Dr. Throm lobt deshalb auch, dass in der schwarz-roten Koalitionsvereinbarung für Rabattverträge Vorsorgemaßnahmen gegen Lieferengpässe vorgesehen sind, insbesondere wenn es um Impfstoffe geht.

Er spricht sich ferner gegen Verordnungsvorgaben der KVen für Leitsubstanzen aus. Hier sollte es keine Quoten geben: "Wir plädieren für Anbieter- und Produktvielfalt."

Dr.
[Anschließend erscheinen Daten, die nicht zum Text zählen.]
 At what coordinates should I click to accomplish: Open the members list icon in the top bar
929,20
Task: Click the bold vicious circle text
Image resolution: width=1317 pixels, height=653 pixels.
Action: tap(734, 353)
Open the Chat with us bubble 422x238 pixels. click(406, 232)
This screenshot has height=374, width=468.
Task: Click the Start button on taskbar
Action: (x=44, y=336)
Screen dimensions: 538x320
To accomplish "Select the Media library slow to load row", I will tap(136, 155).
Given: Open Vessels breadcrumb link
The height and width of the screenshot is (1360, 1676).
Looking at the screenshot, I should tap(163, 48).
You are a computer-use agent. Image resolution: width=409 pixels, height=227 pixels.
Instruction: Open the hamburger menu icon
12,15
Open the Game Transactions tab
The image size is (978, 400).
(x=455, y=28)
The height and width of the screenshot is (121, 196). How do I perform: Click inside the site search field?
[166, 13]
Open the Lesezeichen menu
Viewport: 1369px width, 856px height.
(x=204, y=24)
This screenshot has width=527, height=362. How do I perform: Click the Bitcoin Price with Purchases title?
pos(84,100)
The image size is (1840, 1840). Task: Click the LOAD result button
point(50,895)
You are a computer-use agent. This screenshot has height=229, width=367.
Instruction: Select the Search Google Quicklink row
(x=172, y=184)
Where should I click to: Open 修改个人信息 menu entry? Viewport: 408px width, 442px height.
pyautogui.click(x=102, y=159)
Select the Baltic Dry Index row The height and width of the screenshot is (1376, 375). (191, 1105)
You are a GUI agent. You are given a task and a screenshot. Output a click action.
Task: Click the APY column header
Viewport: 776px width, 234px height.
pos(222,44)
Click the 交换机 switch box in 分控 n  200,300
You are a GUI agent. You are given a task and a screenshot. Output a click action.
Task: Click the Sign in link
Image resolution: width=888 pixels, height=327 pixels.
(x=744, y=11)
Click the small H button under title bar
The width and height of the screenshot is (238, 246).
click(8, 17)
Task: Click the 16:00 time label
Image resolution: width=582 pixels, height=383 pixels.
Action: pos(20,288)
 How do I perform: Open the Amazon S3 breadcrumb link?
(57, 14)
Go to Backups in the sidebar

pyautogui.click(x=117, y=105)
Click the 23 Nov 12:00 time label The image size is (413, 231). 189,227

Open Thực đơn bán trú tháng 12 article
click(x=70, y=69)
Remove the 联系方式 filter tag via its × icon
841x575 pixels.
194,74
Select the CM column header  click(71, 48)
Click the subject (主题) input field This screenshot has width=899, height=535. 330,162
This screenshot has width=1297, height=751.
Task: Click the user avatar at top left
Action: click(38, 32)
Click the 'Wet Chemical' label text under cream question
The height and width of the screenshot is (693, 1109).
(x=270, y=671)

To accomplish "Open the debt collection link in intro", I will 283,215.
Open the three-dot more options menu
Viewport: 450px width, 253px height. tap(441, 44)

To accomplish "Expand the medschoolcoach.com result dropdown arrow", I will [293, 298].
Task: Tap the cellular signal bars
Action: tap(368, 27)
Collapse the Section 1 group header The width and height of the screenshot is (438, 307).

Throms Darstellung, dass vielfach andere Hersteller bei Lieferproblemen kurzfristig einspringen bzw. andere Wirkstärken verfügbar sind, bezeichnet der stellvertretende Vorsitzende des Hessischen Apothekerverbandes, Hans Rudolf Diefenbach, als "Zynismus pur". So etwas könne man doch keinem Patienten, der etwa an Krebs oder anderen Krankheiten leide und dringend auf seine Arzneimittel angewiesen sei, ins Gesicht sagen.